Equilibrium Vector Transition Matrix Calculator

Calculator

Example Data Table

This sample shows a valid stochastic matrix. Each row sums to 1. The listed equilibrium vector satisfies πP = π and totals 1.

Formula Used

The equilibrium vector is the steady state probability row vector. It is written as π. The main equation is πP = π, where P is the transition matrix.

The vector must also satisfy π₁ + π₂ + ... + π_n = 1. This condition makes the probabilities add to one.

The calculator solves the linear system formed by P^T − I and then replaces one equation with the normalization rule. That creates a solvable system for the stationary probabilities.

It also iterates v_k+1 = v_kP from the chosen starting vector. Those repeated multiplications show whether the distribution moves toward the equilibrium vector.

For regular stochastic matrices, the equilibrium vector is unique and the iteration history approaches the same long run distribution from many starting points.

How to Use This Calculator

1. Enter a square transition matrix with one row per line.
2. Make sure every row sums to 1.
3. Enter an optional initial probability vector.
4. Choose the number of iteration steps.
5. Choose the number of decimal places.
6. Press the calculate button.
7. Review the equilibrium vector, summary table, graph, and iteration table.
8. Use the CSV or PDF buttons to save the output.

Understanding Equilibrium Vectors in Transition Matrices

What the equilibrium vector means

An equilibrium vector describes the long run behavior of a Markov process. Each entry represents the probability of being in one state after many transitions. When the distribution reaches equilibrium, applying the same transition matrix again does not change it. That is why the steady state vector satisfies the condition πP = π.

Why the transition matrix matters

A transition matrix stores the movement probabilities between states. Every row must sum to 1 because each row represents a full set of possible next outcomes. If a row does not total 1, the matrix is not a valid stochastic matrix and the results would not represent probability behavior correctly.

Why an initial vector is useful

The initial vector gives the starting distribution. It shows where the process begins before any transitions occur. Repeated multiplication by the transition matrix creates a sequence of distributions. That sequence helps you study convergence and compare the current distribution with the equilibrium vector at each step.

Why iteration tables help

The iteration table makes the calculation more transparent. Instead of only showing the final answer, it reveals how the probabilities evolve from step 0 to the selected number of transitions. This is helpful in teaching, verification, and practical modelling.

Where this calculator can help

This type of calculator is useful in population movement models, customer retention analysis, web navigation paths, queueing systems, game transitions, and many other probabilistic systems. By combining a solver, a convergence table, exports, and a graph, the page gives both a final answer and a clear explanation of how the answer behaves over time.

FAQs

1. What is an equilibrium vector?

An equilibrium vector is a probability vector that remains unchanged after multiplication by the transition matrix.

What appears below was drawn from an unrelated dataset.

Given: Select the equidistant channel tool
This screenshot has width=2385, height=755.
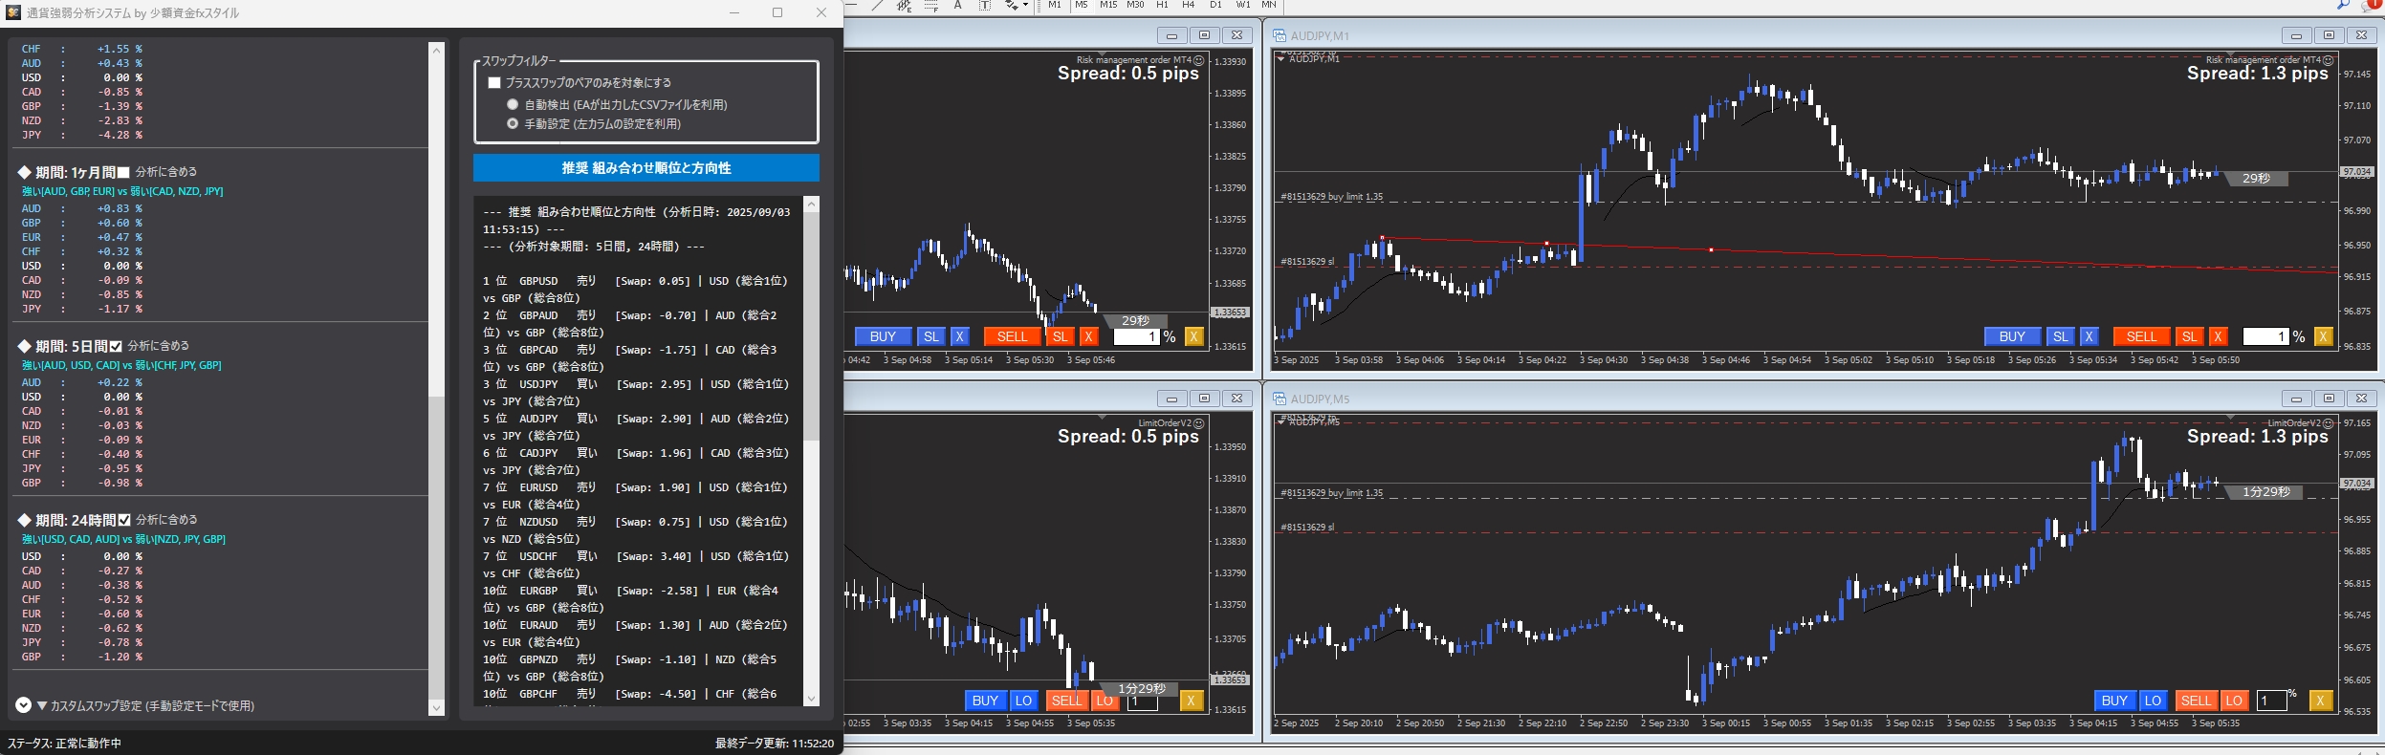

It represents the long run distribution of the system.

2. Does every transition matrix have one unique equilibrium vector?

No. A valid stochastic matrix always has at least one stationary solution, but uniqueness depends on the matrix structure. Regular chains usually give a unique equilibrium vector.

3. Why must each row sum to 1?

Each row represents all possible next states from one state. Since those outcomes cover every possibility, their probabilities must add to 1.

4. What happens if I leave the initial vector blank?

The calculator uses a uniform starting vector automatically. That means it begins with equal probability in every state.

5. Why does the calculator normalize my initial vector?

A probability vector must total 1. If your values are proportional but do not add to 1, the calculator rescales them so they become a valid distribution.

6. What does the residual value mean?

The residual measures how closely the computed equilibrium vector satisfies πP = π. A very small residual indicates a strong numerical solution.

7. Why do I need the iteration graph?

The graph shows how each state probability changes across steps. It helps you see convergence speed and whether the distribution stabilizes.

8. Can I use decimals and different matrix sizes?

Yes. You can enter decimal probabilities and any square matrix size, as long as all rows have equal length and each row sums to 1.